Private equity firms such as ourselves will have no client contact – we are not delivering or executing. The idea is to give law firms a greater financial platform. Historically, every year law firms more or less distribute all their profits out and there is little financial platform or balance sheet to speak of, because conventionally if you’ve got a group of partners that have made ‘x’ amount of money, generally that profit is shared among the partnership. Therefore their ability to raise capital to grow the firm is challenging.
I’m absolutely certain that there are certain firms that have already achieved the scale where they have the financial muscle and do not require capital. Every firm has its own strategy and vision – and it’s perfectly OK for a firm to say ‘we’ve achieved a certain status in our market and we are self-sufficient’. But I expect that would cover less than 10 per cent of the total number of English law firms.
Just because you’re a good lawyer, doesn’t mean that you are a good businessman.

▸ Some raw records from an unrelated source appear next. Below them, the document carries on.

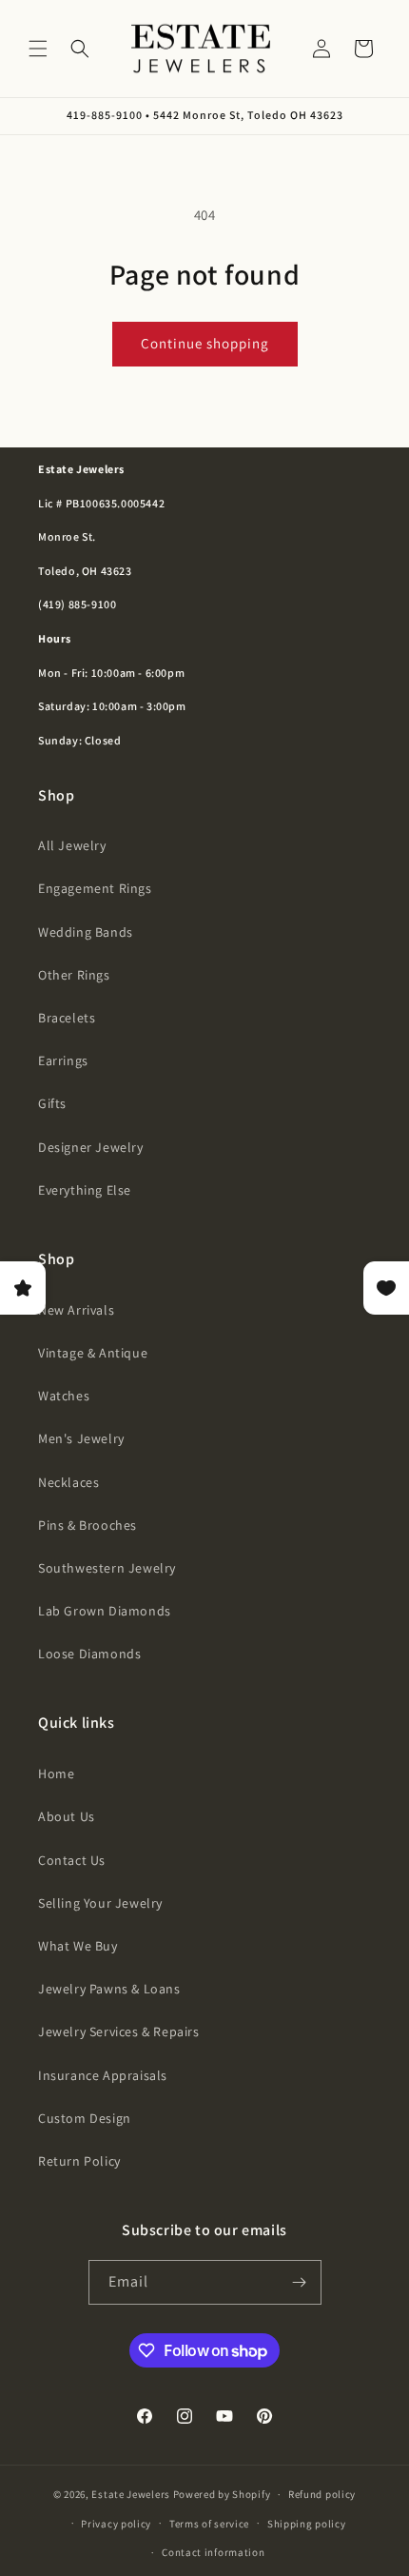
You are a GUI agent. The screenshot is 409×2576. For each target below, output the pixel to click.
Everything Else (84, 1190)
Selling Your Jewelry (100, 1903)
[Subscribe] (300, 2282)
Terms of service (209, 2523)
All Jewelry (72, 845)
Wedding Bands (85, 932)
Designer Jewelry (91, 1147)
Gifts (52, 1103)
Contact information (213, 2552)
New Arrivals (76, 1309)
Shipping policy (306, 2523)
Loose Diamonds (89, 1653)
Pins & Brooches (87, 1525)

At the end of the day, these are commercial businesses – they employ people, they have overheads, they have costs. Therefore having people who have the expertise of running, managing and building businesses is a different skill than being a good lawyer.
That’s where the industry could benefit from alternative business structures – it will allow it to bring a level of expertise into the firm that it potentially lacked in the past. When you are running firms essentially by committee, decision-making can be paralysed.
We looked at a number of firms and one of the key things that we found was that it is quite difficult when you’ve got a firm that has 20 partners to make decisions.
Something that a private company could decide on in a week, a law firm will take three months to deal with. Essentially, lawyers are technicians – but, generally speaking, good technicians don’t make good entrepreneurs.
When one of your investments in the middle of the last decade – the Benjy’s sandwich shop chain – went bust, you reportedly said that you’d done just about everything wrong in relation to that business that you could have done. Did you learn lessons from that failure?
Yes, absolutely. The key thing there was that I’m not a retailer. My background and my success have been in people-based service businesses – advertising, recruitment, headhunting, media – I understand them. Retailing is a whole different ballgame. There you are dealing with product – and with the sandwich shop we were dealing with perishables – it was not my area.
With the law firm, I’m dealing with people who deliver a service for a fee and have a fixed costs base, which is no different from most of the other businesses I’ve dealt with. I certainly feel far more comfortable with this type of business.
CV -- James Caan
Based in London, Mr Caan is the founder and chief executive of private equity business Hamilton Bradshaw, which specialises in buy-outs, venture capital and real estate investments. In 1985 – at the age of 25 – he founded the Alexander Mann Group recruitment agency in the British capital. Eight years on he launched headhunting business Humana International and the private equity firm Hamilton Bradshaw in 2003.